Here is the sample input:
0,9 -> 5,9
8,0 -> 0,8
9,4 -> 3,4
2,2 -> 2,1
7,0 -> 7,4
6,4 -> 2,0
0,9 -> 2,9
3,4 -> 1,4
0,0 -> 8,8
5,5 -> 8,2
Each line of text describes a line: first come the x- and y coordinate of the first point, then an arrow, and finally the coordinates of the last point. My grammar is:
let
grammar = peg"""
lines <- line (\n line)* \n?
line <- first \s+ '->' \s+ last
first <- point
last <- point
point <- x ',' y
x <- coordinate
y <- coordinate
coordinate <- number
number <- \d+
"""
The problem is that if the text file contains a trailing line feed Nim will try to parse the line feed as a number as well. I don't know why, because the last newline of the grammar is optional. The grammar does match, but the event parser throws an error because it cannot parse the last "number", which is just an empty string. Here is my event parser:
type
Coordinate* = distinct Natural
Point* = object
x*, y*: Coordinate
Line* = object
first*, last*: Point
converter to_coordinate*(n: int): Coordinate =
Coordinate(n)
proc parse_lines*(input: string): seq[Line] =
var
lines: seq[Line]
let
parser = block:
var
line: Line
point: Point
x, y, coordinate: Coordinate
grammar.eventParser:
pkNonTerminal:
leave:
let matchstr = s.substr(start, start + length - 1)
case p.nt.name
of "line":
lines.add(line)
of "first":
line.first = point
of "last":
line.last = point
of "point":
point = Point(x: x, y: y)
of "x":
x = coordinate
of "y":
y = coordinate
of "number":
debugEcho "[", matchstr, "]"
coordinate = matchstr.parseInt()
if parser(input) != len(input):
raise newException(ValueError, "Error parsing input string")
lines
discard parse_lines(input) # where input is a text string read from a file
The debugEcho is there for me to verify that all the numbers have been parsed, and it does indeed print all 40 numbers, plus an extra empty pair of brackets.
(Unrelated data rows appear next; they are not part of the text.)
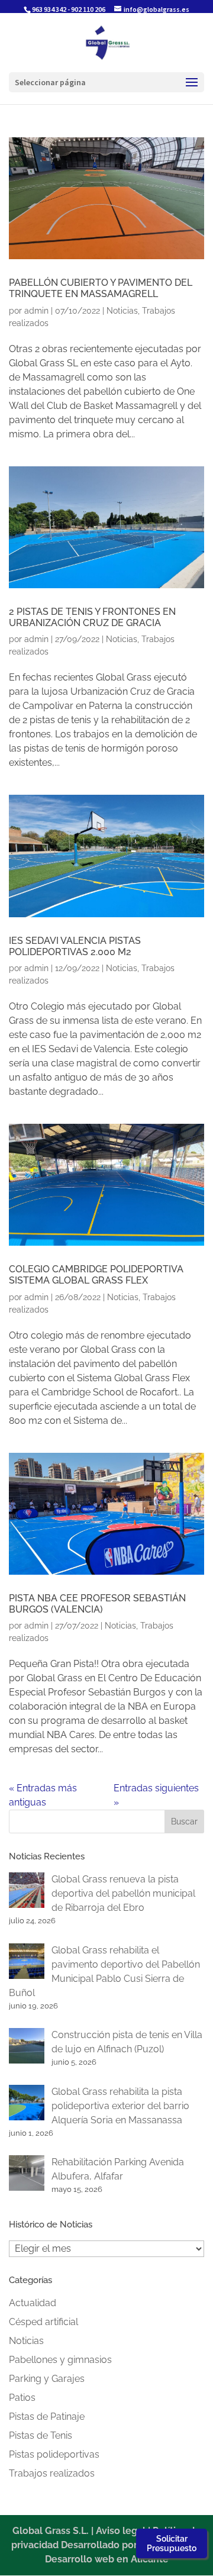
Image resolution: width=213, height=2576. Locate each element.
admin (36, 310)
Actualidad (32, 2303)
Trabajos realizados (52, 2473)
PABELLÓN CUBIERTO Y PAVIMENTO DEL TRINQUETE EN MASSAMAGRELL (100, 288)
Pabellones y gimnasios (60, 2359)
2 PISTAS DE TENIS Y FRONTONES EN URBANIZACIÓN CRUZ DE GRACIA (92, 617)
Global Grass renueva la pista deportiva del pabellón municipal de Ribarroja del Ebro (123, 1893)
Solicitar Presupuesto (171, 2543)
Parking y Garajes (47, 2378)
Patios (22, 2397)
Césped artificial (43, 2321)
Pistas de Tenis (40, 2435)
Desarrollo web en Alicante (107, 2559)
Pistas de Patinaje (47, 2416)
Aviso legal (121, 2530)
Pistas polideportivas (54, 2454)
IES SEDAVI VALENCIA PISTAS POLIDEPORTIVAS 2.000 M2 (75, 946)
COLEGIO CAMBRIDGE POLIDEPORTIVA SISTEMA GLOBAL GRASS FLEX (96, 1274)
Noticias (122, 310)
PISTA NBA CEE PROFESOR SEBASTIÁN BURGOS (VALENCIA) (97, 1603)
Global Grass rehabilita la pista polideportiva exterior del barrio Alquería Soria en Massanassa (120, 2106)
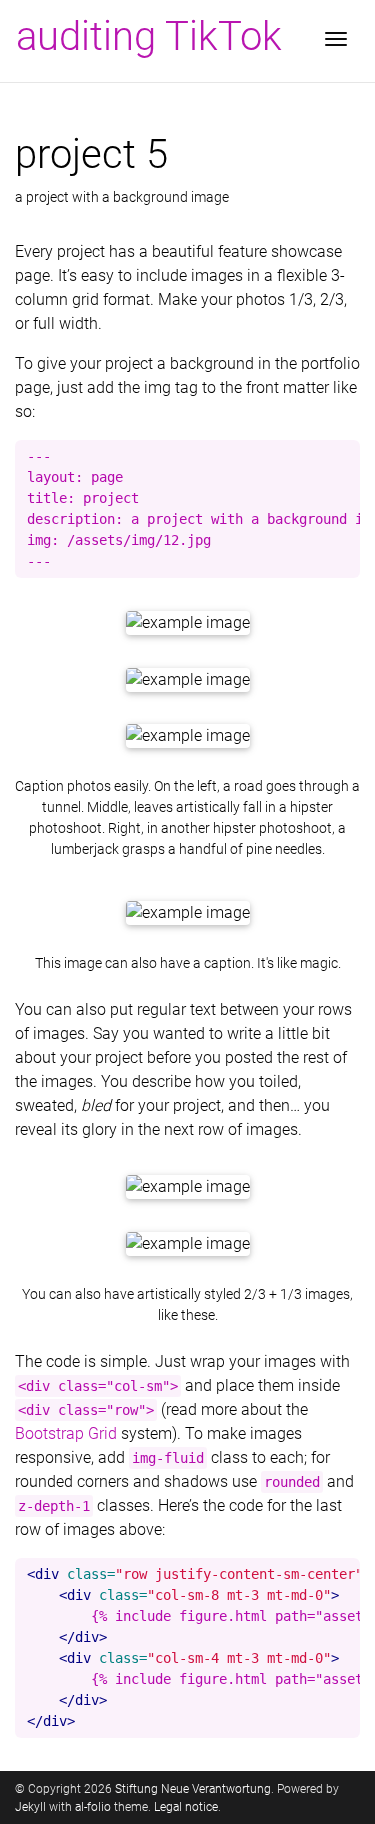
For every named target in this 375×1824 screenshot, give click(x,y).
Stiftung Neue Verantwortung (193, 1789)
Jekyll (30, 1807)
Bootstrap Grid (66, 1433)
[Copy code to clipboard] (340, 461)
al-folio (93, 1807)
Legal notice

I cannot see anything wrong here, the grammar is pretty straight forward. I solved the previous day's challenge without issue in a similar way. Any idea what is going on here?
Your grammar is wrong, PEGs are deterministic and this rule
lines <- line (\n line)* \n?
can only cause problems.
let
grammar* = peg"""
spec <- draws (separator board)* \n?
separator <- \n \n
draws <- draw (',' draw)*
draw <- number
board <- row \n row \n row \n row \n row
row <- \s* entry \s+ entry \s+ entry \s+ entry \s+ entry
entry <- number
number <- \d+
"""
Do you have a resource to learn from? I don't want to waste your time with non-Nim topics.
PEGs are a strict representation of the simple imperative code that you would write if you were writing a parser by hand.
The documentation of eventParser says that leave handlers are called with length set to -1 for an unsuccessful match. Your code tries to parse an unsuccessful line match in the (\n line)* expression, which cannot work. If the body of the leave block is wrapped in a if length > -1:, it works.
This is not strictly backtracking, since the parser only tries to peek one character ahead after the \n in the expression to find out that the match is unsuccessful, there is no buffer to be rewound and re-read. So the grammar works, but it is pretty regex-y. An IMHO more idiomatic rule would be
lines <- (line (\n / $))+
Thank you, that solved the problem. So if I understand correctly, the parser is trying to match pattern \n line, finds the \n, then tries matching line, which means it tries matching first, point, x, coordinated and finally number, which fails and causes the parser to leave that node.
But then, why does the previous day's code work? Is it because there are no false matches there since the separator is \n \n?
But then, why does the previous day's code work? Is it because there are no false matches there since the separator is n n?
I think so.
it tries matching first, point, x, coordinated and finally number, which fails and causes the parser to leave that node.
Yes, but to be precise: every entered node is left (i.e. its leave handler is executed) eventually, regardless of whether the match succeeded or not. The handler just blows up when parseInt is called on an empty string because of the unsuccessful match.